I am currently completing a transcription of the text of the first part of the Très Ancien Coutumier of Normandy, as contained in the Vatican Library manuscript Ott. Lat. 2964. This provides a better version of the Latin text of this part of the treatise than the manuscript used by E.-J. Tardif in his 1881 edition of the coutumier. It therefore allows us to make sense of certain provisions which are corrupted in the manuscript used by Tardif. The variations between the two manuscripts are also intriguing. For example, references to the importance of the Church and the duties owed to it by the dukes of Normandy appear more prominently in one manuscript than in the other. The transcription of the text as found in the Vatican manuscript will be published on the project’s website.
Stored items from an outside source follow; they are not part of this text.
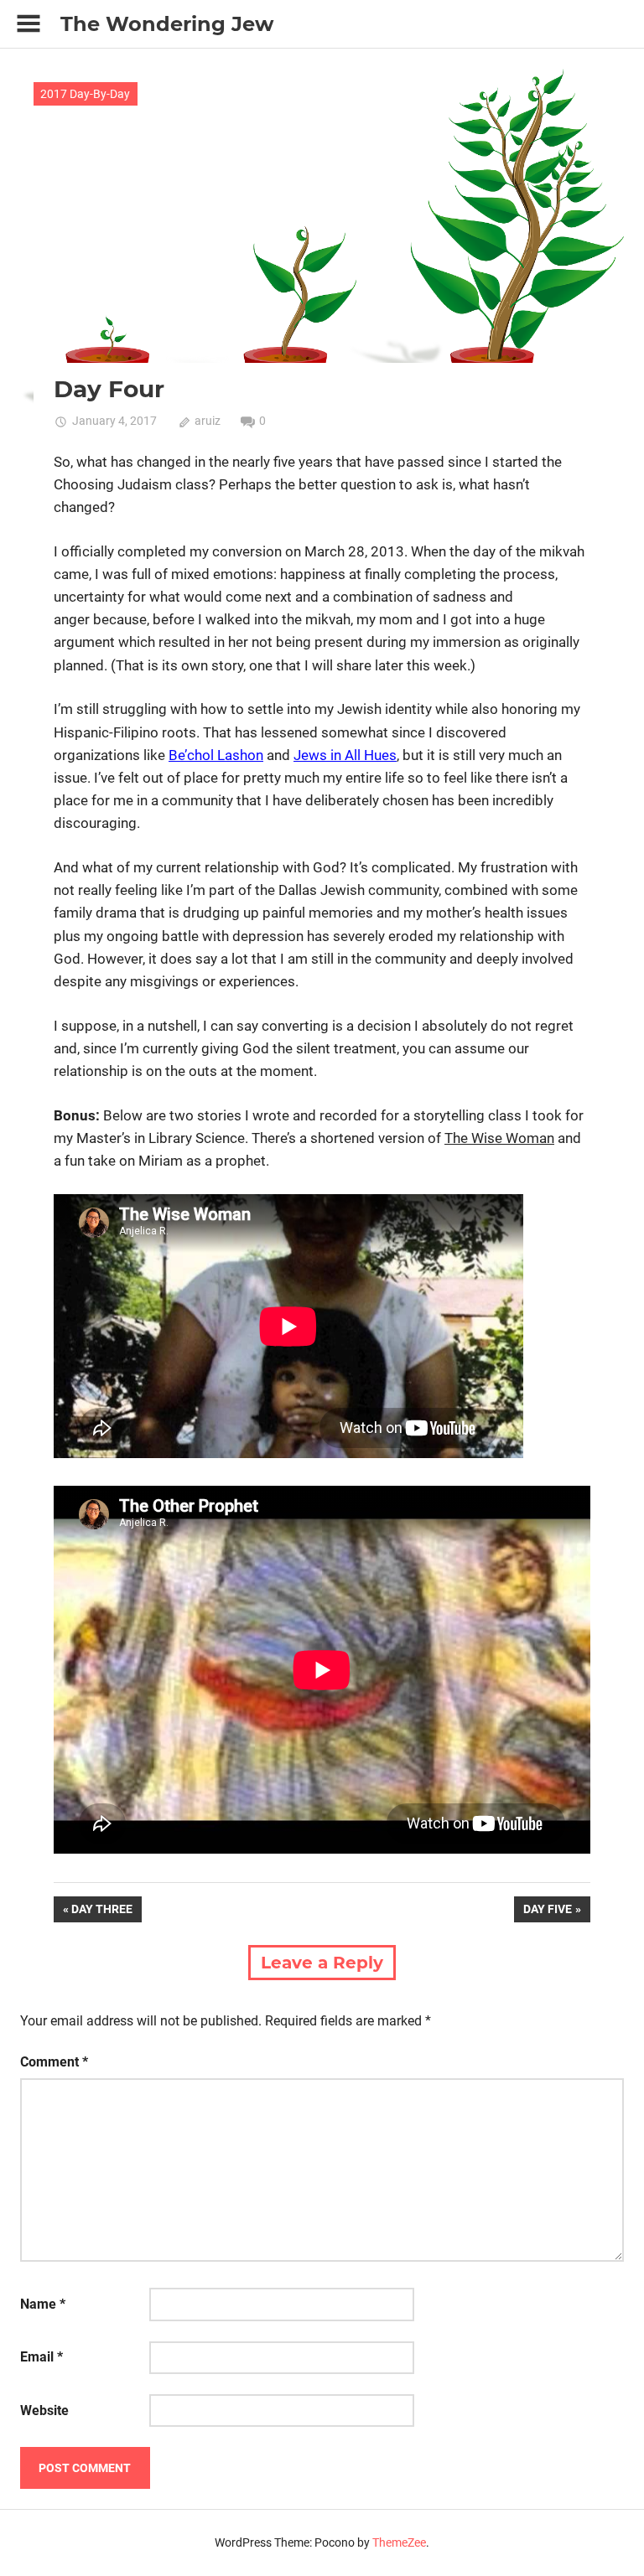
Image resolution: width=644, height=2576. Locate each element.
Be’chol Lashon (216, 755)
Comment (54, 2062)
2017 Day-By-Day (85, 94)
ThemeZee (399, 2542)
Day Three (101, 1911)
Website (44, 2410)
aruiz (208, 420)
I am also completing an article on the practice of ‘collusive litigation’ in the English Common Law courts. Here, parties to a sale of land would bring a fictitious dispute to court and then immediately settle. The purpose was to obtain a written record of the terms of the sale. After a short term in which third parties could register their competing claims to the land, a final concord would usually preclude any further litigation concerning title. The effect of this on the development of ideas of property similar to, and perhaps influenced by, the Roman law notion of rights ‘in rem’, good against the world, within the supposed ‘feudal framework’ of English law is a consideration of this article, and a springboard for further research.
Finally, I am continuing a search though the plea rolls of the English Common Law courts, noting all instances of particular ‘actions of right’. The aim is to discover the relationship, in practice, between these supposedly ‘proprietary’ actions and other ‘possessory’ actions available to litigants in the period, and the extent to which this reflects the Roman law distinction between possessio and proprietas.